While investors are drinking the Obama Administration's Kool-Aid and popping champagne corks over the slew of optimistic earnings reports and guidance, the economy continues to quietly deteriorate.  This morning we were treated to another disappointment:  durable goods.  Add to that the ongoing weakness in real estate and sub-par retail sales and it's hard to understand the unbridled optimism that has suddenly gripped the markets.

Not that economic statistics are a good barometer of future market prices.  Like earnings, they are backward looking and generally have ZERO predictive value.  Markets typically turn well before the economy and corporate earnings.  So, what's my beef?

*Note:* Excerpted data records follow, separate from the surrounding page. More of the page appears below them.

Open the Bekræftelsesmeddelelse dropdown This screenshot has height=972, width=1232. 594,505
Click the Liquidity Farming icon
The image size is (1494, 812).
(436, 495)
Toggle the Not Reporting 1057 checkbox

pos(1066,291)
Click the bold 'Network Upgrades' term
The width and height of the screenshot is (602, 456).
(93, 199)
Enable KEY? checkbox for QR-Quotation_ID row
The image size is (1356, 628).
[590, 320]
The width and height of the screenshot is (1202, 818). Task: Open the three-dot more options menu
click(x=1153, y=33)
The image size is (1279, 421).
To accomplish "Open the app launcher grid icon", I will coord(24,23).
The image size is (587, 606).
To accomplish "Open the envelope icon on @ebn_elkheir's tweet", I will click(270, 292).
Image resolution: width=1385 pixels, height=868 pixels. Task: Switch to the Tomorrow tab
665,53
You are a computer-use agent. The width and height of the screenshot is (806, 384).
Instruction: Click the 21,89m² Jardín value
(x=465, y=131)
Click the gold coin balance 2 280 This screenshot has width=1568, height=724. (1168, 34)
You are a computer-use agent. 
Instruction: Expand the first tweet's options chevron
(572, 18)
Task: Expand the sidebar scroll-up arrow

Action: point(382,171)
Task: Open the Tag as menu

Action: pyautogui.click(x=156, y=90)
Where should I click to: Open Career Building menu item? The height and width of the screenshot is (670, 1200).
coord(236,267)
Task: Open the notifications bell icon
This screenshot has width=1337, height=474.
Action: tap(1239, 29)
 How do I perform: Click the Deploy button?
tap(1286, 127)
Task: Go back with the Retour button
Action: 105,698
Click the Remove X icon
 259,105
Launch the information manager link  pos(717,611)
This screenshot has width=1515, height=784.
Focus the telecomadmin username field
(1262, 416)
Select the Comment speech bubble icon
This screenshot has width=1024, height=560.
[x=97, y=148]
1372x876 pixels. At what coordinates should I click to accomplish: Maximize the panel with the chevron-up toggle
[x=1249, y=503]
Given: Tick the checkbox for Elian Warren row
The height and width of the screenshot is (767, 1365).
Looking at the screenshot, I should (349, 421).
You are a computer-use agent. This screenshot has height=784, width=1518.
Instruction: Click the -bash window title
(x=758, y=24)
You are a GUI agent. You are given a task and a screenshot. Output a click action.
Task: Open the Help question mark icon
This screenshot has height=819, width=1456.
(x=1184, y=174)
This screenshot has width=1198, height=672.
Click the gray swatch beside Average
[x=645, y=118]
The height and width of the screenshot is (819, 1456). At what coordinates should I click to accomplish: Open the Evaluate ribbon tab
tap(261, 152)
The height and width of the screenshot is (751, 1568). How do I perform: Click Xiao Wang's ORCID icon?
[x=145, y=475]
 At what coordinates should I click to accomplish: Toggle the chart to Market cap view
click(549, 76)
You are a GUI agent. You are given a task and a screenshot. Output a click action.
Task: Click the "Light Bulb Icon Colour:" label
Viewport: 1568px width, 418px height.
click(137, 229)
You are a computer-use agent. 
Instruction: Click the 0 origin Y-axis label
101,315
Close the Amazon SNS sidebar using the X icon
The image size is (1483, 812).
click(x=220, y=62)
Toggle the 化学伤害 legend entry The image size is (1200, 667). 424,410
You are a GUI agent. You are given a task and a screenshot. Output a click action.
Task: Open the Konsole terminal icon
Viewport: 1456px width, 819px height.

The main problem with these economic data is that they are occurring in the middle of a so called "recovery" and one that began more than a year ago.  At this stage, we should be seeing growth in employment, sales, economic output and an increase in taking on credit.  None of those are happening. 

Durable Goods came in well below expectations.  The always wrong consensus had them rising about a percent.  They declined by a percent. 

Housing starts peaked in the 2005-2006 period at above 2 million units.  From there, they dropped to about 500,000 at the bottom of the financial meltdown of 2008-2009.  Since then, they have merely bounced around the lows.  No material recovery in more than a year.  We have not experienced the current low levels in decades.

June real retail sales rose at a 3.7% year-to-year pace, down from May’s revised 4.8% and from the first quarter's growth rate of 6.6%.

According to ShadowStats, adjusted for inflation, retail sales in May and June fell at an annualized pace of 7.6%.  Compared to the peak in 2008, retail sales are still down 10%.  If that pattern continues into the current quarter, a contraction in real third-quarter 2010 GDP would be a good bet.

What makes the economic sluggishness so worrisome is that it comes after the orgy-like expenditures and bailouts from the Obama Administration and near-zero interest rates.  The Federal Reserve is pretty much out of bullets.  The Obama Administration is out of bullets.  Can you imagine how difficult economic conditions might become now that all the stimulative measures have already filtered through?

On Friday, the first estimate of Gross Domestic Product will be reported.  Consensus estimates are for a 3.5% advance.  That number would seem way too optimistic and sets up the market for a major surprise.

Don't get me wrong.  Rising corporate earnings are great.  They prove that corporate America can make the necessary adjustments to cope with the very harsh economic conditions.  A victory for capitalism.  But, if we are about to enter the "second-dip", tomorrow's earnings will come under renewed pressure.  So, using this one data point in the absence of context will prove quite misleading and cause investors to make poor decisions.